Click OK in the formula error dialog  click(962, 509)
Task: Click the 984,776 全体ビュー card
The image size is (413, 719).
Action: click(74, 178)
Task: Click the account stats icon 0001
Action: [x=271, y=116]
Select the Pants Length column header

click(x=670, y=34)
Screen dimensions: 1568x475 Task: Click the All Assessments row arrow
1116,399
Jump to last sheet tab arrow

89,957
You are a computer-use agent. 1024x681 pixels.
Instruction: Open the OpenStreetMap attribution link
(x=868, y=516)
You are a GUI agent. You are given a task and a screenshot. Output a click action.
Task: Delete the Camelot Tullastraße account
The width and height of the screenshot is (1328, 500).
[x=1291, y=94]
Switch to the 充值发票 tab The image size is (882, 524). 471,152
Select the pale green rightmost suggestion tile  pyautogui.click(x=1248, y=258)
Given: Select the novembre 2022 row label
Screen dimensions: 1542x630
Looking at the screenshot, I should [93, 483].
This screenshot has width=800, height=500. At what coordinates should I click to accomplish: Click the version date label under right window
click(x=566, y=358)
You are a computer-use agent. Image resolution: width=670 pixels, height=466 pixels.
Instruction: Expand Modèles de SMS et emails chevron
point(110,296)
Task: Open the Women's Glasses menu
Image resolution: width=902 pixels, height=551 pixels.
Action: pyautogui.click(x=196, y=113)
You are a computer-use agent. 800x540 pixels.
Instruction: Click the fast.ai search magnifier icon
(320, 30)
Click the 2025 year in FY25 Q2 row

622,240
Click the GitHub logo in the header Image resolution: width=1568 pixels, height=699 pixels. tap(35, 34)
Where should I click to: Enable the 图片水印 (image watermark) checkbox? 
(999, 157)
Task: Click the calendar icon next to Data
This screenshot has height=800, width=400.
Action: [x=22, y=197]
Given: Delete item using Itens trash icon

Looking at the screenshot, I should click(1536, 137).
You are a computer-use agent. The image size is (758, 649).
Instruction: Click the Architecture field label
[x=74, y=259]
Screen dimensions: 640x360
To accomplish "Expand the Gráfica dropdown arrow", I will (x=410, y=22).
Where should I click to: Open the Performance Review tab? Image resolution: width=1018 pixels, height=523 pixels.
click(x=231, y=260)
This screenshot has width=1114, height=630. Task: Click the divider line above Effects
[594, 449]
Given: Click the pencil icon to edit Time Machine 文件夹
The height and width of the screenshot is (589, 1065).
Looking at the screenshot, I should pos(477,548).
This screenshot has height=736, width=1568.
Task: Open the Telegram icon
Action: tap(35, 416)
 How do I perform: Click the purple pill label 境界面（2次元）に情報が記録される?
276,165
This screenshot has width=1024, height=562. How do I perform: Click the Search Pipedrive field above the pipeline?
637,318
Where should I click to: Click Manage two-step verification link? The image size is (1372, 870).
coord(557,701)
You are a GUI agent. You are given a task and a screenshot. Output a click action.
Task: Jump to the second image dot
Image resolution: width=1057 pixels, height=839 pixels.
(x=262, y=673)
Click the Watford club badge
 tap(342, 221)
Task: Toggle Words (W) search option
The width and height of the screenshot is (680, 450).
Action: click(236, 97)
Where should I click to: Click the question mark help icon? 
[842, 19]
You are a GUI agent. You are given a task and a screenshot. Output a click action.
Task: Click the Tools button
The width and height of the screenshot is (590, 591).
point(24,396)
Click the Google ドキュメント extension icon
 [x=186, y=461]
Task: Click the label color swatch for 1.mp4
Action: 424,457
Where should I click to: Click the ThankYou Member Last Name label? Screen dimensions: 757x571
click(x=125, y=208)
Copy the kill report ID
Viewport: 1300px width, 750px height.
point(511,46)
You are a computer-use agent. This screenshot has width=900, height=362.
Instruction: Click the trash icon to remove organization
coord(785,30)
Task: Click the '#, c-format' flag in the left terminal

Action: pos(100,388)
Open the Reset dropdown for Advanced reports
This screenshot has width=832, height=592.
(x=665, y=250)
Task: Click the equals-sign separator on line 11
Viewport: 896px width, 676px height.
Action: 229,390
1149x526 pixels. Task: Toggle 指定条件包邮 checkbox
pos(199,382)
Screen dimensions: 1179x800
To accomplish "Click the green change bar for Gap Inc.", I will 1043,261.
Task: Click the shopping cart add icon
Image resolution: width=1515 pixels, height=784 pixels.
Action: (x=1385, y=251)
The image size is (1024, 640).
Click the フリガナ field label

## Exercise requirements:
Give the exact lines, and only those, from the line containing "Instruction: Click the fast.ai" through the line containing "Task: Jump to the second image dot" in the entries above.

## Your response:
Instruction: Click the fast.ai search magnifier icon
(320, 30)
Click the 2025 year in FY25 Q2 row

622,240
Click the GitHub logo in the header Image resolution: width=1568 pixels, height=699 pixels. tap(35, 34)
Where should I click to: Enable the 图片水印 (image watermark) checkbox? 
(999, 157)
Task: Click the calendar icon next to Data
This screenshot has height=800, width=400.
Action: [x=22, y=197]
Given: Delete item using Itens trash icon

Looking at the screenshot, I should click(1536, 137).
You are a computer-use agent. The image size is (758, 649).
Instruction: Click the Architecture field label
[x=74, y=259]
Screen dimensions: 640x360
To accomplish "Expand the Gráfica dropdown arrow", I will (x=410, y=22).
Where should I click to: Open the Performance Review tab? Image resolution: width=1018 pixels, height=523 pixels.
click(x=231, y=260)
This screenshot has width=1114, height=630. Task: Click the divider line above Effects
[594, 449]
Given: Click the pencil icon to edit Time Machine 文件夹
The height and width of the screenshot is (589, 1065).
Looking at the screenshot, I should pos(477,548).
This screenshot has height=736, width=1568.
Task: Open the Telegram icon
Action: tap(35, 416)
 How do I perform: Click the purple pill label 境界面（2次元）に情報が記録される?
276,165
This screenshot has width=1024, height=562. How do I perform: Click the Search Pipedrive field above the pipeline?
637,318
Where should I click to: Click Manage two-step verification link? The image size is (1372, 870).
coord(557,701)
You are a GUI agent. You are given a task and a screenshot. Output a click action.
Task: Jump to the second image dot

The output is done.